In France the people are rebelling against President Emmanuel Macron’s environmental policies, the latest of which is his determination to keep increasing the tax on fuel.
Hundreds of thousands have turned out to block motorways, slip roads and fuel depots. The so-called gilets jaunes (yellow vests) have held at least 630 protests nationwide. Further demonstrations are planned this weekend with calls for protesters to ‘block’ Paris on Saturday, ‘on foot, on horseback, or by car’. The gilets jaunes have described themselves as a ‘grassroots movement’, which is grown and spread by social media. As a result, there is no recognisable hierarchy for authorities to communicate with.
Several police unions have expressed sympathy, and promised not to punish petty or ‘middle-size’ offences ‘out of solidarity with the citizens’.

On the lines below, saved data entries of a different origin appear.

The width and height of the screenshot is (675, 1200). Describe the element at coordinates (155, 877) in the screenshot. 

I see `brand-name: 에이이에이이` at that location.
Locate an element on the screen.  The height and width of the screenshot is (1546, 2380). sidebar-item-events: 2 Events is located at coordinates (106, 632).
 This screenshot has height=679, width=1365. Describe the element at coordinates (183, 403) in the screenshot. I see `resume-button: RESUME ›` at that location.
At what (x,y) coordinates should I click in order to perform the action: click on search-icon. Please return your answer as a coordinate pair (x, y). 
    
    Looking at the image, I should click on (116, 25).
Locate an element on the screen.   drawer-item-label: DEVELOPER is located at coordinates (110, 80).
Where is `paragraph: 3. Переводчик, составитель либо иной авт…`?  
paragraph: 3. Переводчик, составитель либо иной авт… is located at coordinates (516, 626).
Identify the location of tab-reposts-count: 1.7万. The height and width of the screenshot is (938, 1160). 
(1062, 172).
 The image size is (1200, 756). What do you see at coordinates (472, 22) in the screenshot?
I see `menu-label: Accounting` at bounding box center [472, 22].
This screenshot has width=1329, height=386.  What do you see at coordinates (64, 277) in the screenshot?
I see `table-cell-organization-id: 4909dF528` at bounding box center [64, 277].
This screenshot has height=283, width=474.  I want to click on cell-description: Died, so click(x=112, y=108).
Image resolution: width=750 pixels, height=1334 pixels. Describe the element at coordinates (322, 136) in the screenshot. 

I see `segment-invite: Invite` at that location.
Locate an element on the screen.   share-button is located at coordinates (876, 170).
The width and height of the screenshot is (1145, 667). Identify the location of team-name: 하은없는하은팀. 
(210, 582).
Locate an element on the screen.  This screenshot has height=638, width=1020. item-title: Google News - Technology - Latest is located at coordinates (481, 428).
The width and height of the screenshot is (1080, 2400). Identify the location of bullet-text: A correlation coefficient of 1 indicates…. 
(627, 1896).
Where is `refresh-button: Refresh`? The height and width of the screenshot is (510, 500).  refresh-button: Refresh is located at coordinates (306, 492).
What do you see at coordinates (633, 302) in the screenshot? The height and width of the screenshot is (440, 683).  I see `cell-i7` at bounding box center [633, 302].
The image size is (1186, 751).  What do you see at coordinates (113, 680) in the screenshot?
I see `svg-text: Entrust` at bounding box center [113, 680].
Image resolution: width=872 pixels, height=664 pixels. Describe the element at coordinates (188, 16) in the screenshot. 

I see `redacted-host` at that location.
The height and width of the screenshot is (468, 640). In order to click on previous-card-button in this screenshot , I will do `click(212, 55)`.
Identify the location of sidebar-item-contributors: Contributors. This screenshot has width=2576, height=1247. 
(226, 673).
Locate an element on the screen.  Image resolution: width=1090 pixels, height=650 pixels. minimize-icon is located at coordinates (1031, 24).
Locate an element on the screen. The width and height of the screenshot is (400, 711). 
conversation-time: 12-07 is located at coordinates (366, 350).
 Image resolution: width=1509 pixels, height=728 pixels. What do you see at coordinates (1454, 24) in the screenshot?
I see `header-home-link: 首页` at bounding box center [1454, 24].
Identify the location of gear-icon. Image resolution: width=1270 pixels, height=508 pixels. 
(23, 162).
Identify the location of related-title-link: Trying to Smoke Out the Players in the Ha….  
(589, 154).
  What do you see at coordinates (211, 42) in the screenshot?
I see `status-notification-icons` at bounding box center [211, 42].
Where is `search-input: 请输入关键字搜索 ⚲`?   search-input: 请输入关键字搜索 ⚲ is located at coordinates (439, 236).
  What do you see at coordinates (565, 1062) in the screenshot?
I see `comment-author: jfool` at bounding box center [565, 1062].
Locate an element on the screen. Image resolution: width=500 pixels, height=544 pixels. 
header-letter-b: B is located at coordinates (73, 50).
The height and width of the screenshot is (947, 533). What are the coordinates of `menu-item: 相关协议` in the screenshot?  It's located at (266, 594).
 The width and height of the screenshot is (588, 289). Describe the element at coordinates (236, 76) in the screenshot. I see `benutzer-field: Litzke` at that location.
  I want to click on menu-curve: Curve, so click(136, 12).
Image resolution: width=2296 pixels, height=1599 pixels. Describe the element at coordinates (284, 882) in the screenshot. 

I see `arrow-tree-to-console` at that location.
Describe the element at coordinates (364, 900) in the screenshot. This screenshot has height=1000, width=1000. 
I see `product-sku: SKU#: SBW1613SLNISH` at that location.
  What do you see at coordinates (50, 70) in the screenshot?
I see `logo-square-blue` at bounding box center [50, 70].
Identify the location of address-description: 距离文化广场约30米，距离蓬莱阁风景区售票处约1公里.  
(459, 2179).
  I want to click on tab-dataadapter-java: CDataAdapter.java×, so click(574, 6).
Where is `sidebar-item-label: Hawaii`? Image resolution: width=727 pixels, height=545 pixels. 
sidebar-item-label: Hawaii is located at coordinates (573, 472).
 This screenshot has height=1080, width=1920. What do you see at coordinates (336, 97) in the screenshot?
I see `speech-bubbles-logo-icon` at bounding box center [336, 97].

The cause of the price hikes are ‘eco taxes’ intended to dissuade the French from using cars. The fuel taxes penalise the poor disproportionately and many view green policies as an attack on working people. The tax on mains gas is rising even faster than that on fuel and Macron plans to ban oil-fired central heating within ten years. He has banned the extraction of any fossil fuels on mainland France, which is ironic since France is sitting on 80 per cent of Europe’s frackable gas, enough to keep France self-sufficient in energy for centuries.
The rise of the gilets jaunes coincides with Macron’s record low 26 per cent approval rating. A poll published by Ifop on November 14 indicates two-thirds of French people expect a ‘social explosion’ in coming months. Could this be the start of a new French Revolution?